Günün Risale-i Nur dersi

Bismillahirrahmanirrahim

İ'lem eyyühe'l-aziz!

Halk-ı eşya hakkında mûcibe-i külliye sadık olmadığı takdirde, sâlibe-i külliye sadık olur. Yani, ya bütün eşyanın hâlıkı Allah'tır veya Allah hiçbir şeyin hâlıkı değildir. Çünkü, eşyanın arasında muntazam tesanütle halk ve yaratmak, tecezzîyi kabul etmez bir külldür, bazıyet yoktur. Ya mûcibe-i külliye olacaktır veya sâlibe-i külliye olacaktır. Başka ihtimal yok. Herşeyde illetin ademini tevehhüm eden vehmin vâhi hükmünde bir kıymeti yok.
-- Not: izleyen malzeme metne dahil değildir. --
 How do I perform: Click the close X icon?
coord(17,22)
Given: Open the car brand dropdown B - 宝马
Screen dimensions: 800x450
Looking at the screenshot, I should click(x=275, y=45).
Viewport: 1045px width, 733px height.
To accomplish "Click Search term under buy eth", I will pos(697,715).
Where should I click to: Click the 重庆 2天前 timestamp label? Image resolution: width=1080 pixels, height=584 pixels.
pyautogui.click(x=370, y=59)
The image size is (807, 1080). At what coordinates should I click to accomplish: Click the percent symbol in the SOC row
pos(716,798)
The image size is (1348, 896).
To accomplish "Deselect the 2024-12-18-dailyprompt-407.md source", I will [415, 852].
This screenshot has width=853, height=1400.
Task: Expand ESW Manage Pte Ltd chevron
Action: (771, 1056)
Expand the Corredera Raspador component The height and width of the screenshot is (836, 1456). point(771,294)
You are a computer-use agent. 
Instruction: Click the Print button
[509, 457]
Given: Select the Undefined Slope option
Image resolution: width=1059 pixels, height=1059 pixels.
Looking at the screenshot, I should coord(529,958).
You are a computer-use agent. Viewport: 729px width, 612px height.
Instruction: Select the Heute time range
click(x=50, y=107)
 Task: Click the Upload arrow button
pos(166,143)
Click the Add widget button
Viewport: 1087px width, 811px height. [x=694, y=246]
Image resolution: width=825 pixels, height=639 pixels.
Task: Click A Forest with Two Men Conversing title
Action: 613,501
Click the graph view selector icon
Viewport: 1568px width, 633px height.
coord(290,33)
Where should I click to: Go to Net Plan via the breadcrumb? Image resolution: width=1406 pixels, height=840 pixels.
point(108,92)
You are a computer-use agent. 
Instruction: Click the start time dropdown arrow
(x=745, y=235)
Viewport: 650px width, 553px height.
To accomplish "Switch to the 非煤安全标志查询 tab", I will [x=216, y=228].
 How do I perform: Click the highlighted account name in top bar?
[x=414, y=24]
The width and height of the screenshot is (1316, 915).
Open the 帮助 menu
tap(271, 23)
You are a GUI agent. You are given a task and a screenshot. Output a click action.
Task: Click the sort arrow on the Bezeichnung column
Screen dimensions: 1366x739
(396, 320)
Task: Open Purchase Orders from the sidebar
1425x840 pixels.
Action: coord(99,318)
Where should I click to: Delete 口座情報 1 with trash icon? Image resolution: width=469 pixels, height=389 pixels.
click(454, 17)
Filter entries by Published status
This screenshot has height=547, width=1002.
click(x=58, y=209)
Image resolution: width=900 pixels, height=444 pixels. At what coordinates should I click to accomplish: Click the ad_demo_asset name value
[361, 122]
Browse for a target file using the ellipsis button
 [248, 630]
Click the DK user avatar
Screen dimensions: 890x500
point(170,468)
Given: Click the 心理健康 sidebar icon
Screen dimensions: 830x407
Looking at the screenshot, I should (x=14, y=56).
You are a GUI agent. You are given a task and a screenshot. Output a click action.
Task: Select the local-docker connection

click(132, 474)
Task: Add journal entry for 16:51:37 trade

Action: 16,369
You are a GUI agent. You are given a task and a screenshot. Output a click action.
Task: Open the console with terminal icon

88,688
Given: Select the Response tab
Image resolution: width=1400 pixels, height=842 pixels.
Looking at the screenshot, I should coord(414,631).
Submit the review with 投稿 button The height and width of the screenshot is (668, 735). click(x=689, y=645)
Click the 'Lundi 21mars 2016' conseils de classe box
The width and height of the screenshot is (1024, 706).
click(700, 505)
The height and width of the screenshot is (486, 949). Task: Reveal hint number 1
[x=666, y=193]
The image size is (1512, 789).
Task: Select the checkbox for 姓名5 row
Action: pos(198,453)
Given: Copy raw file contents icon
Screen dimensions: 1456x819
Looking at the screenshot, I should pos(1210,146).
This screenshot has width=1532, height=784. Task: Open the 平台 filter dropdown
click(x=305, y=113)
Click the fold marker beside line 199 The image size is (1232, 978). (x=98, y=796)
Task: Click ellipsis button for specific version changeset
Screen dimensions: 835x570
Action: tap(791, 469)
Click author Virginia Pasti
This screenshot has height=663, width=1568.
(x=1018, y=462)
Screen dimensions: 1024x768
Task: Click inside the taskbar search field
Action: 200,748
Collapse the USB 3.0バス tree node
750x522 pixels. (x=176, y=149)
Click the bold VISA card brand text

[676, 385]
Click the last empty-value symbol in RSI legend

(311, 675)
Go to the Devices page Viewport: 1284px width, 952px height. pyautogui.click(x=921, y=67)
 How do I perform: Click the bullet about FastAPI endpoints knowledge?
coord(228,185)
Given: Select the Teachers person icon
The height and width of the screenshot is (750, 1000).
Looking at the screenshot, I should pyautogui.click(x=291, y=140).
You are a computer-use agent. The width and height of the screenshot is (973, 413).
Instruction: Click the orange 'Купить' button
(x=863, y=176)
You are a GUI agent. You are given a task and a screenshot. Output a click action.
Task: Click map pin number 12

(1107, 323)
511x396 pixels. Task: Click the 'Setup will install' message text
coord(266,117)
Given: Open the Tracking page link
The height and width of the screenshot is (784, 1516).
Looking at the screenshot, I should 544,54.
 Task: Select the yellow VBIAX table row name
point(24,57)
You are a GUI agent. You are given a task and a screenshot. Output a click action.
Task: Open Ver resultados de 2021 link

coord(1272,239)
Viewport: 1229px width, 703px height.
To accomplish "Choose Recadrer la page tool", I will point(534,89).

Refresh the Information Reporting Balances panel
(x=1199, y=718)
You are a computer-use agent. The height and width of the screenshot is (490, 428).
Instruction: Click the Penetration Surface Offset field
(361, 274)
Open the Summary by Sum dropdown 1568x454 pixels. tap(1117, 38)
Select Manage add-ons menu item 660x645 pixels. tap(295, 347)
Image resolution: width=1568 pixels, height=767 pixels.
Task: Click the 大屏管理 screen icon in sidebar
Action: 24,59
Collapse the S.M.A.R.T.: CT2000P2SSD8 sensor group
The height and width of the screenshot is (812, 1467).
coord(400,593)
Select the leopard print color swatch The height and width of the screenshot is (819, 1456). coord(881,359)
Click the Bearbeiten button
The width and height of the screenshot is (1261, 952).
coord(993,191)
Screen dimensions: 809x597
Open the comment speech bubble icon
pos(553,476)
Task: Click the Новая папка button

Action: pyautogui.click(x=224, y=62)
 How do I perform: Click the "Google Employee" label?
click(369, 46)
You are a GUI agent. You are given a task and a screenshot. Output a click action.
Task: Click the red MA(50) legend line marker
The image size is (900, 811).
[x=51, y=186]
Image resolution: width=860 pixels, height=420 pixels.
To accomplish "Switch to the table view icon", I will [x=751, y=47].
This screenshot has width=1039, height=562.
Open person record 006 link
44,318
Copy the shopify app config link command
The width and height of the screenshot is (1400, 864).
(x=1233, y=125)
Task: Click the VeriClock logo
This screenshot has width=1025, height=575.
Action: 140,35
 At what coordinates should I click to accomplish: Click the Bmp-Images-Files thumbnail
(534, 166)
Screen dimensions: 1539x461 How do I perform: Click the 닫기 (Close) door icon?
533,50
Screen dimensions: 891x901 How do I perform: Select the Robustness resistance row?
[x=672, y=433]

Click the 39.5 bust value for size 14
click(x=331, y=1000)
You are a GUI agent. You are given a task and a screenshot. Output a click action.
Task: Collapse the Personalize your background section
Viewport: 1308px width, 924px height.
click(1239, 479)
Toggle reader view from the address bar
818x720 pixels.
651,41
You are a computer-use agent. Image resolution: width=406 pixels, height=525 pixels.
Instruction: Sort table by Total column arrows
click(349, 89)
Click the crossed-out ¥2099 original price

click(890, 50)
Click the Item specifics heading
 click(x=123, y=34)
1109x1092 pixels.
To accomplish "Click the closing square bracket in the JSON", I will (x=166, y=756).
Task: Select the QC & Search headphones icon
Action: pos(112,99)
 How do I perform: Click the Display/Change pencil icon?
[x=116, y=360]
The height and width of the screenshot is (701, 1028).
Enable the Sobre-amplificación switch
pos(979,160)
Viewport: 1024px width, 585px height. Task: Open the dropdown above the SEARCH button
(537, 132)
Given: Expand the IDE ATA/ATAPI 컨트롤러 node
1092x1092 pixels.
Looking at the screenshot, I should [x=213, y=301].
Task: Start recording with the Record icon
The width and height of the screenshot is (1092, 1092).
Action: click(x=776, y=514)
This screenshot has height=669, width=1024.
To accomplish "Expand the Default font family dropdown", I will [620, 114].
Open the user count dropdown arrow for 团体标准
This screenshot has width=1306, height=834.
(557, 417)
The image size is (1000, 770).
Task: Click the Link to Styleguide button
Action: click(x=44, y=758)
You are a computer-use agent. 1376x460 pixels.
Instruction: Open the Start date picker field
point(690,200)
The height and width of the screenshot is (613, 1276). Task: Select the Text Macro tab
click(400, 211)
Binaenaleyh, ednâ birşeyde hâlıkıyet eseri göründüğü zaman, bütün eşyada tahakkuk eder.

Ve keza, Hâlık ya birdir veya gayr-ı mütenahidir, evsat yoktur. Zira, Sâni, vahid-i hakikî olmazsa, kesîr-i hakikî olacaktır. Kesîr-i hakikî ise gayr-ı mütenahidir.

Maahaza, nuru neşredenin nursuz, icad edenin vücudsuz, icab ettirenin vücubsuz olması muhaldir.

Ve keza, ilim sıfatını ihsan edenin ilimsiz, şuuru ihsan edenin şuursuz, ihtiyarı verenin ihtiyarsız, iradeyi verenin iradesiz, kâmil şeylerin sânii gayr-ı kâmil olduğunu telâkki etmek muhaldir.

Ve keza, ayn'ı tersim, basarı tasvir ve nazarı tenvir edenin basarsız olduğunu düşünmek, ancak basar ve basiretten mahrum olan adamın işidir. Maahaza, masnûdaki kemâlât, tamamen Sânideki kemâlden akan bir feyizdir. Fakat kuşlardan yalnız sineği gören, tanıyan bir mikrop, kartalı gördüğü zaman, "Bu kuş değildir" der. Çünkü sinekteki şeyler onda yoktur.